BRIEF>
Would you please restate the data exactly as it stands, apart from the pictures?

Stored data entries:
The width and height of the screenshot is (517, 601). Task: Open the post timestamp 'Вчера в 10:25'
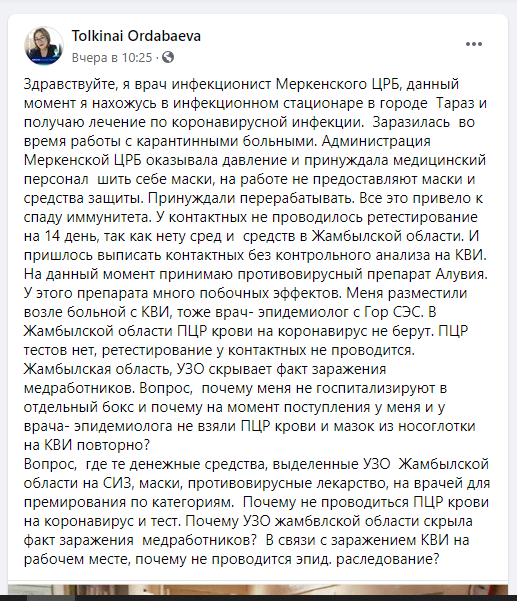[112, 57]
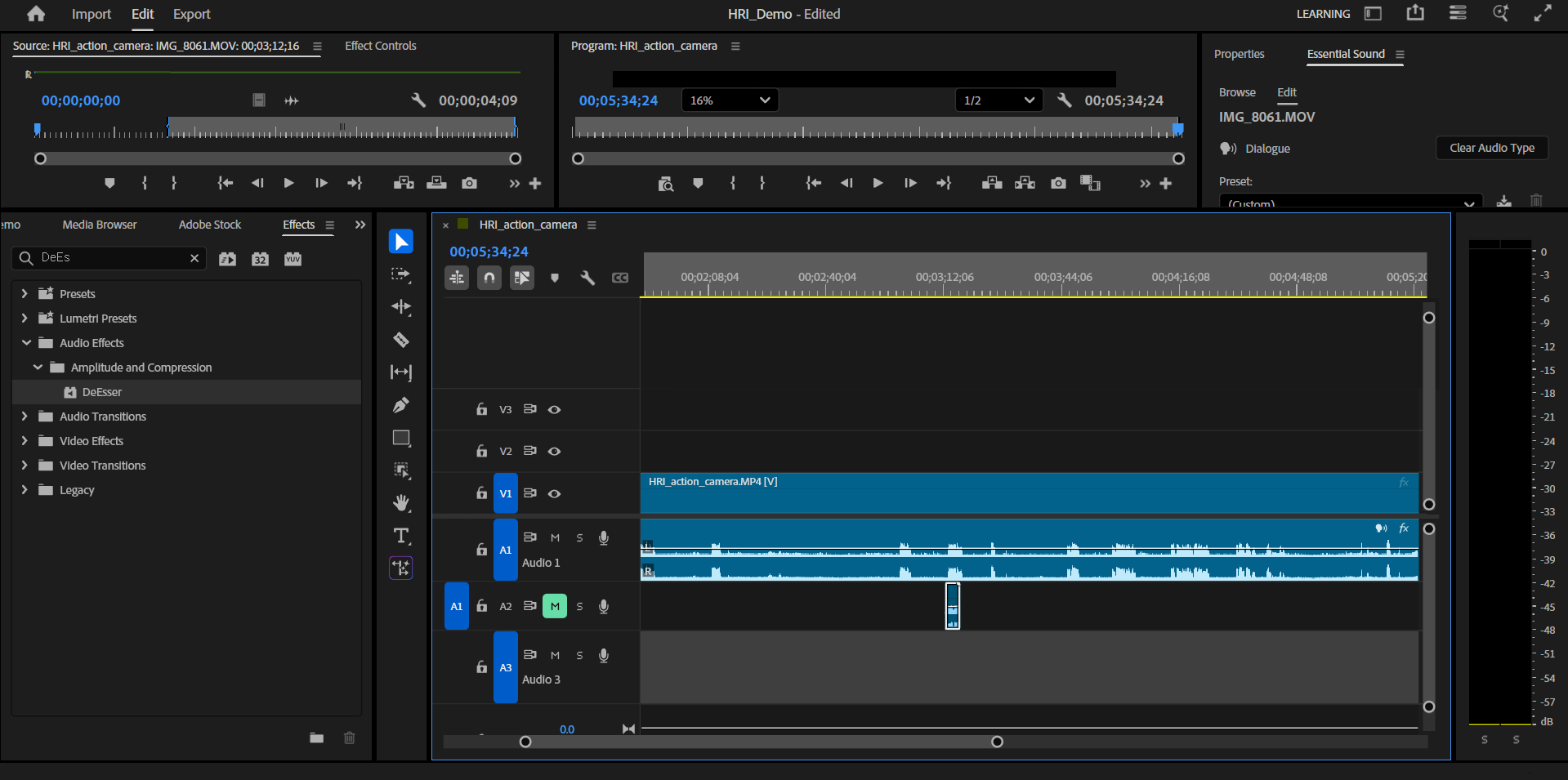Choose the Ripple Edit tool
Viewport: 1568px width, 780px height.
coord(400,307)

EXERCISE SOLUTION>
The width and height of the screenshot is (517, 601). Task: Open the post timestamp 'Вчера в 10:25'
[112, 57]
Choose the Ripple Edit tool
Viewport: 1568px width, 780px height.
coord(400,307)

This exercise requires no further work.